Directions for this task: Rewrite the listing below, starting with the line containing "Uncheck the Firefox Web Browser checkbox" and going on through the end of the listing, replacing "checkbox" with "toggle" and changing nothing else. Leave the pictures out of your answer.

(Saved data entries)
-=-=-

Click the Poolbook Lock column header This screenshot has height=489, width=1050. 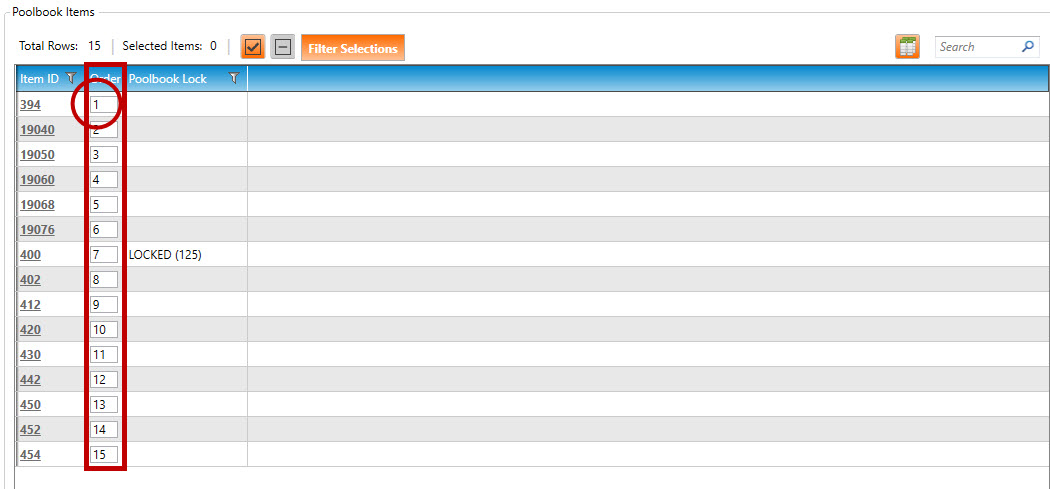pyautogui.click(x=168, y=78)
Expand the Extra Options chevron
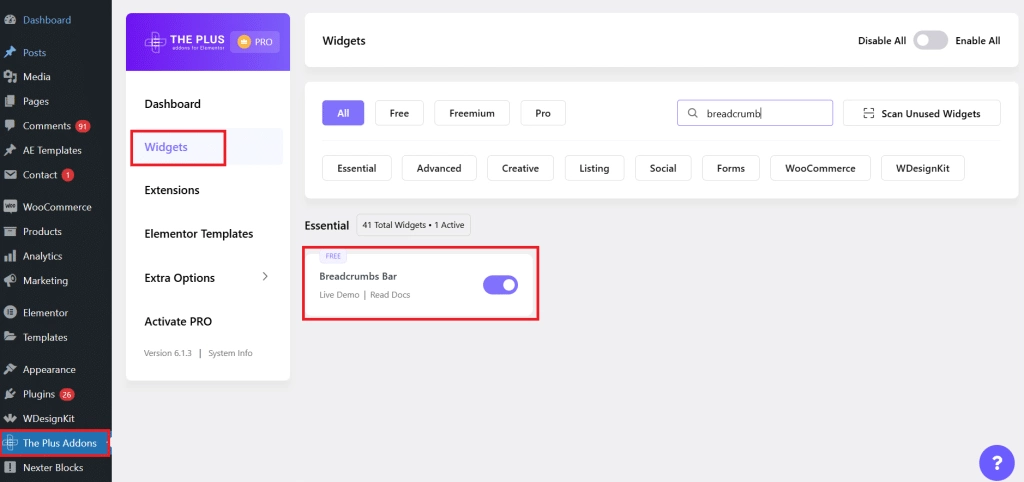Image resolution: width=1024 pixels, height=482 pixels. pyautogui.click(x=264, y=276)
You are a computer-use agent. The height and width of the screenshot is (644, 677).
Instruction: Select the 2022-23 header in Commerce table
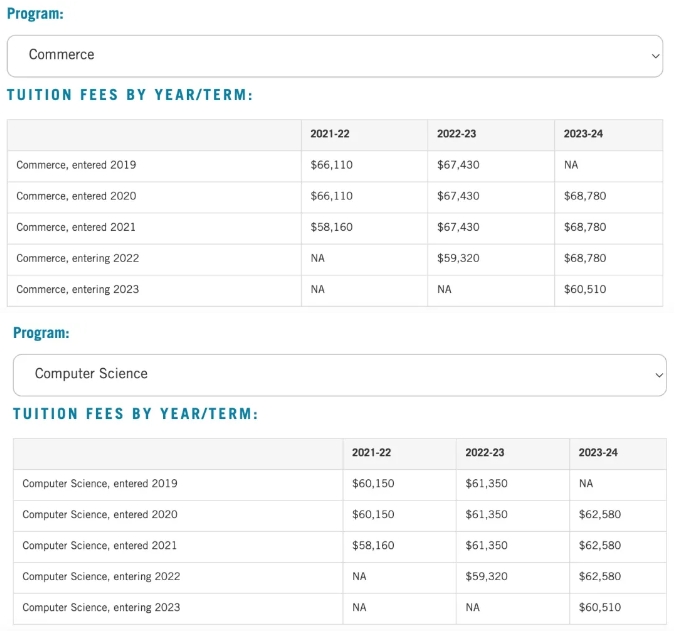457,134
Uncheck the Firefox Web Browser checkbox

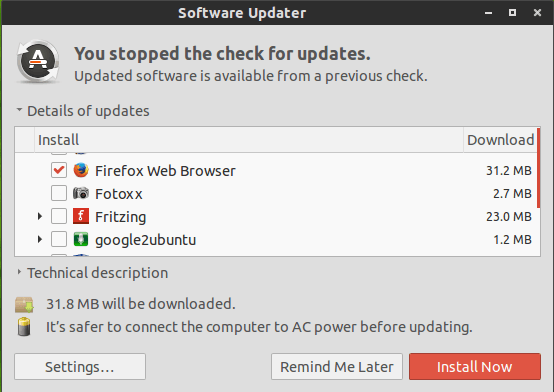[x=59, y=170]
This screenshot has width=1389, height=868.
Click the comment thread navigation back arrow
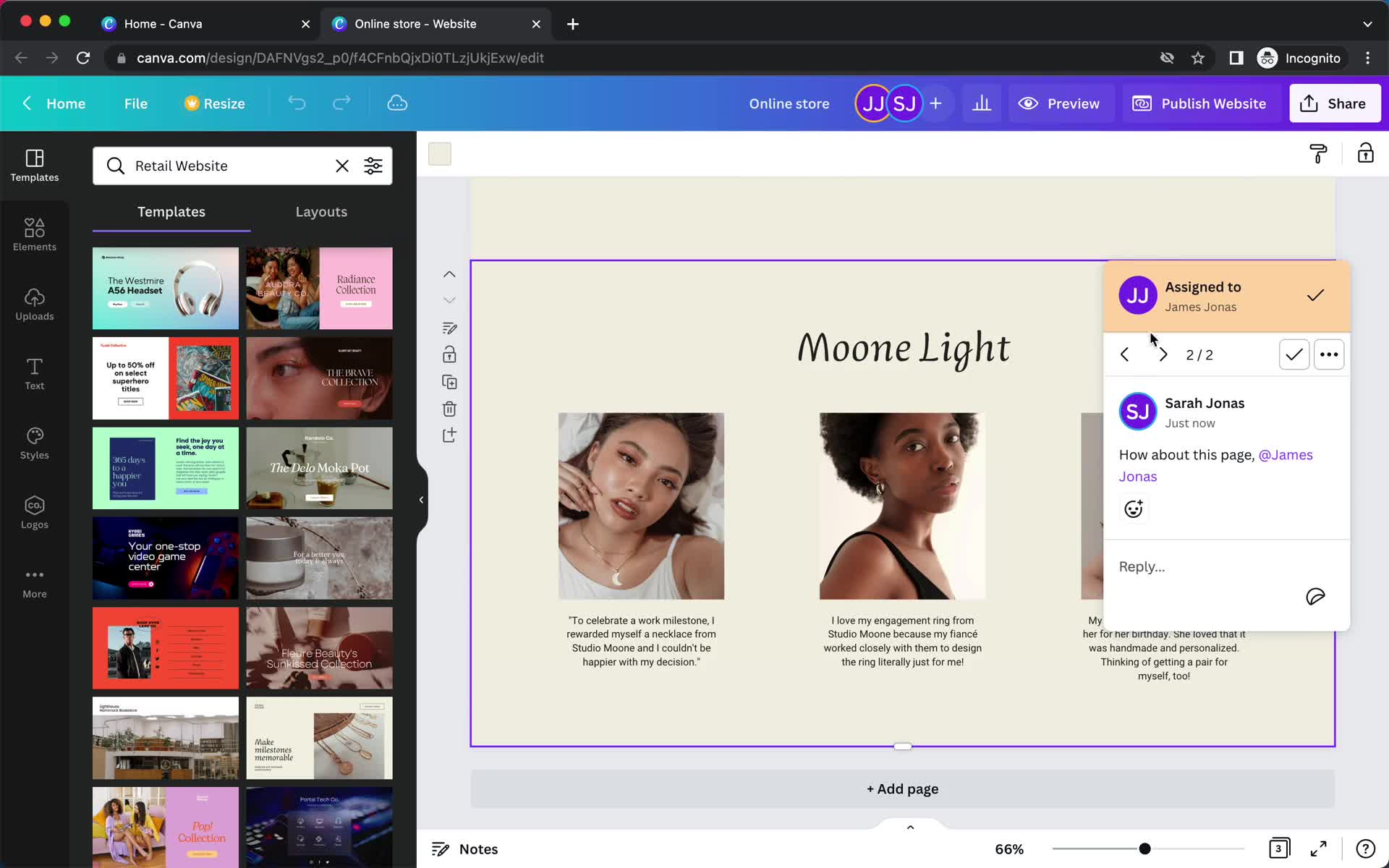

-=-=-

Output of the task:
Uncheck the Firefox Web Browser toggle

[x=59, y=170]
This screenshot has width=1389, height=868.
Click the comment thread navigation back arrow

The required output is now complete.